Pfizer's bid to forestall Chantix trial fails

Pfizer ($PFE) has brand-new Chantix data. Pfizer wants to delay a liability lawsuit because of that data. But a U.S. judge says that's a non-starter--and suggested that Pfizer could have chosen to release the study at a more opportune time.

The lawsuit turns on the death of Mark Whitely, whose wife alleges that his use of Chantix caused him to commit suicide. Whitely also makes the failure-to-warn accusations typical to drug-liability suits, claiming that Pfizer wasn't stringent enough about highlighting the drug's risks.

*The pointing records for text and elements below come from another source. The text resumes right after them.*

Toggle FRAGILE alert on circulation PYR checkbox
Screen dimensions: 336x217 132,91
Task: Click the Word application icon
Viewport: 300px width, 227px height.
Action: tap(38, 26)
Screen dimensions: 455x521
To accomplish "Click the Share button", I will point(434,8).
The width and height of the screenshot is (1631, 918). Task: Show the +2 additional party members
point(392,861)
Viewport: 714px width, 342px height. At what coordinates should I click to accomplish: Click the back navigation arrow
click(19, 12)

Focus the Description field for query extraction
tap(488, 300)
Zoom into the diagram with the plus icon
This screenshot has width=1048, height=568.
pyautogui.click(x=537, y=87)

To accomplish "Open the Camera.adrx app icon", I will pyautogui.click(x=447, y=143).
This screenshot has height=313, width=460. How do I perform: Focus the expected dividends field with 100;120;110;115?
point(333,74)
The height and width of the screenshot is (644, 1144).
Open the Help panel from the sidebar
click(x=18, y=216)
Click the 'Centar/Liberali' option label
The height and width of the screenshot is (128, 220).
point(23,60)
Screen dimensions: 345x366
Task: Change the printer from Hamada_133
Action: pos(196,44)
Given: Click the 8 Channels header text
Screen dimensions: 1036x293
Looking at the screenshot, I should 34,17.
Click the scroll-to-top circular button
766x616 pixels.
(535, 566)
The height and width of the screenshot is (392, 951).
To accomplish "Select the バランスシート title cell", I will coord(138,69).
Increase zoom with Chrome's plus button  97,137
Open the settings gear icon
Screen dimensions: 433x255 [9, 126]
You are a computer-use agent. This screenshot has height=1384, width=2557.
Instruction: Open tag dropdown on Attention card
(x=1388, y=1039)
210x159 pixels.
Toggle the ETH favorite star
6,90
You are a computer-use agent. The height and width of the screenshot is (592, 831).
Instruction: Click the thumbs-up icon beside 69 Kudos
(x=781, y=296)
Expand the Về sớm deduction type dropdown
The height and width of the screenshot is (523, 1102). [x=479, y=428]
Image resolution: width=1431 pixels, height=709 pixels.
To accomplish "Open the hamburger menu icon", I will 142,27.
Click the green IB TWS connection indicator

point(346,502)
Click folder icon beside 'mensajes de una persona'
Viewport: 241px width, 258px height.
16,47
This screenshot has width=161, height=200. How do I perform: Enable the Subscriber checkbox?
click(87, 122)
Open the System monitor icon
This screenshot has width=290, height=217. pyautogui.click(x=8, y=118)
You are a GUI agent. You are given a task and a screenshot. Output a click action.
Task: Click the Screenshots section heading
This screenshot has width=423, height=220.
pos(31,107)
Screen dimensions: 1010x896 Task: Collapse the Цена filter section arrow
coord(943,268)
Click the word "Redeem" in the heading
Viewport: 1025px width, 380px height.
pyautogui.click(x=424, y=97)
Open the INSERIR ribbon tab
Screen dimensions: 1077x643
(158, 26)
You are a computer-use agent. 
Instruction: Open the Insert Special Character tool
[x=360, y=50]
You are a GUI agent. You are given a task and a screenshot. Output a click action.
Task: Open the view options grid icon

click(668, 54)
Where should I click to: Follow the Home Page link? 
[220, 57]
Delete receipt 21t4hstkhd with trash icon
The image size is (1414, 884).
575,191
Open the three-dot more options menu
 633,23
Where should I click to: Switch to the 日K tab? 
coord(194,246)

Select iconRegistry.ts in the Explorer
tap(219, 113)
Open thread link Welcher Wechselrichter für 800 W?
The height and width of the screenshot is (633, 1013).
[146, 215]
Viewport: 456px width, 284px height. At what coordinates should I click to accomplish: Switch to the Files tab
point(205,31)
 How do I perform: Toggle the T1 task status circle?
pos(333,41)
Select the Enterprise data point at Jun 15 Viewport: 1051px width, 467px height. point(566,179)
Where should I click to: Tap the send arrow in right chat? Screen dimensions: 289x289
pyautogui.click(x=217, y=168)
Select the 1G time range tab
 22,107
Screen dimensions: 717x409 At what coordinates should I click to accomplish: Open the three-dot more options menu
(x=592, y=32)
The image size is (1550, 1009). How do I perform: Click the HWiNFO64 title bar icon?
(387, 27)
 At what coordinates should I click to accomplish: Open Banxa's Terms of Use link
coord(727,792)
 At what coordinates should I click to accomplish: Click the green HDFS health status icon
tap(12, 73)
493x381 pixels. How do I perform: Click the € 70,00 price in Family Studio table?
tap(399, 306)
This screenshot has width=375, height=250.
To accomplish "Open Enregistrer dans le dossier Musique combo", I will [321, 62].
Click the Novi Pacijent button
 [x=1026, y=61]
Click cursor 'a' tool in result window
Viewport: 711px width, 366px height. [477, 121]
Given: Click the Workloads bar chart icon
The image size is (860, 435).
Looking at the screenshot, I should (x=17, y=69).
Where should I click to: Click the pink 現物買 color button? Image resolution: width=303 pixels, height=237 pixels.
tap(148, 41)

As Dow Jones reports, Pfizer's new study found that Chantix beat placebo at helping patients quit smoking. The difference in this trial was that the patients studied were either depressed, or had a history of depression. The study also attempted to measure patients' psychiatric health, and found no differences between the Chantix arm and the placebo arm.

Given that psychiatric health is at issue in this case--and in the 2,600 other lawsuits linking Chantix with suicide or other mental health problems--Pfizer asked Judge Inge Prytz Johnson to put off the trial till Jan. 22. "The court should want a full and complete record before it," Pfizer's general counsel said.

Johnson nipped that idea in the bud, Dow Jones says. Pfizer sponsored the study and controlled its debut, she wrote in denying Pfizer's motion. "Defendant's concern about litigation getting ahead of science does not create any cause for a sudden halt to litigation which has been pending since 2009, based on a study for which defendant controlled when the results were made public," the ruling noted.